■ **RECORDS FOR THIS TASK**
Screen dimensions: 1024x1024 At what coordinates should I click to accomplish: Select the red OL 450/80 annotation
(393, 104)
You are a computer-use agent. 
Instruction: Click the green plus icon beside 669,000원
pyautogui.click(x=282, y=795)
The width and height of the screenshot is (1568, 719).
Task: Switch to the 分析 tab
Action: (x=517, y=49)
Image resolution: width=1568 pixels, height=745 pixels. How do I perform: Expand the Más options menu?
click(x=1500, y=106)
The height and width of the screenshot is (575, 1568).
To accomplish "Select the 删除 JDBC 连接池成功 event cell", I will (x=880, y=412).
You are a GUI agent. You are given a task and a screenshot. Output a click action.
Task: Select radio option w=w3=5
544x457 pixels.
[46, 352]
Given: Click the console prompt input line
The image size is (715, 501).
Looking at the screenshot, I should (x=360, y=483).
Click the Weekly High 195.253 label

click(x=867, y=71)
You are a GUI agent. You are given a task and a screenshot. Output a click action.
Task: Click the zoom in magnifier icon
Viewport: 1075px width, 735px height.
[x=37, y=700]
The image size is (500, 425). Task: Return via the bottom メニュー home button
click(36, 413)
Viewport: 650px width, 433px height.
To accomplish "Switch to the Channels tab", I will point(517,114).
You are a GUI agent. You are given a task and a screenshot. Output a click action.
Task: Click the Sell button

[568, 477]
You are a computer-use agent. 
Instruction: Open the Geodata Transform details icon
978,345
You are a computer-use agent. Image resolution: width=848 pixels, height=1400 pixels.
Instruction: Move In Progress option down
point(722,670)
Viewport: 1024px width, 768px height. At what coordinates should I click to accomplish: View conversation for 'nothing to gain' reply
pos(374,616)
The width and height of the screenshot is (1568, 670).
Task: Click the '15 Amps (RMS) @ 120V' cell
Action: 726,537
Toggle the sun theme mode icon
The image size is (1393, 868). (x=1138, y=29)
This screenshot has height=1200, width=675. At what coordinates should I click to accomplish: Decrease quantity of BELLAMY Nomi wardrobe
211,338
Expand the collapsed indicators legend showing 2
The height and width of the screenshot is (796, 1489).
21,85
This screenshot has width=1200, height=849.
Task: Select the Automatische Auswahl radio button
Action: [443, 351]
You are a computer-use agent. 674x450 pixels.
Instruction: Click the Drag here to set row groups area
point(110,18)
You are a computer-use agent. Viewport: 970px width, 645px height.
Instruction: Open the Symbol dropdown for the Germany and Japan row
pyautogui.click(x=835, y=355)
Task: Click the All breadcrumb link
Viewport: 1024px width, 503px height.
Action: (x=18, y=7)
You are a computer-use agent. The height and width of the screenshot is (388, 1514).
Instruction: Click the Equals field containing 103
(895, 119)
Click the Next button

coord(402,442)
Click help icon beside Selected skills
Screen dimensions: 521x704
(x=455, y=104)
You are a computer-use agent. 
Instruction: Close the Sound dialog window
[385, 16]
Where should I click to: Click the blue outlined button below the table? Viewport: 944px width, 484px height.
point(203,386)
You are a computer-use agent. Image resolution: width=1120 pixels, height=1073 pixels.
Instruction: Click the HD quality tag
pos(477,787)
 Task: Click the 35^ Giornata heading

■ **EXERCISE INSTRUCTIONS**
Note down each line above where the word "will" occurs.

■ **WRITTEN SOLUTION**
To accomplish "Select the 删除 JDBC 连接池成功 event cell", I will (x=880, y=412).
To accomplish "Switch to the Channels tab", I will point(517,114).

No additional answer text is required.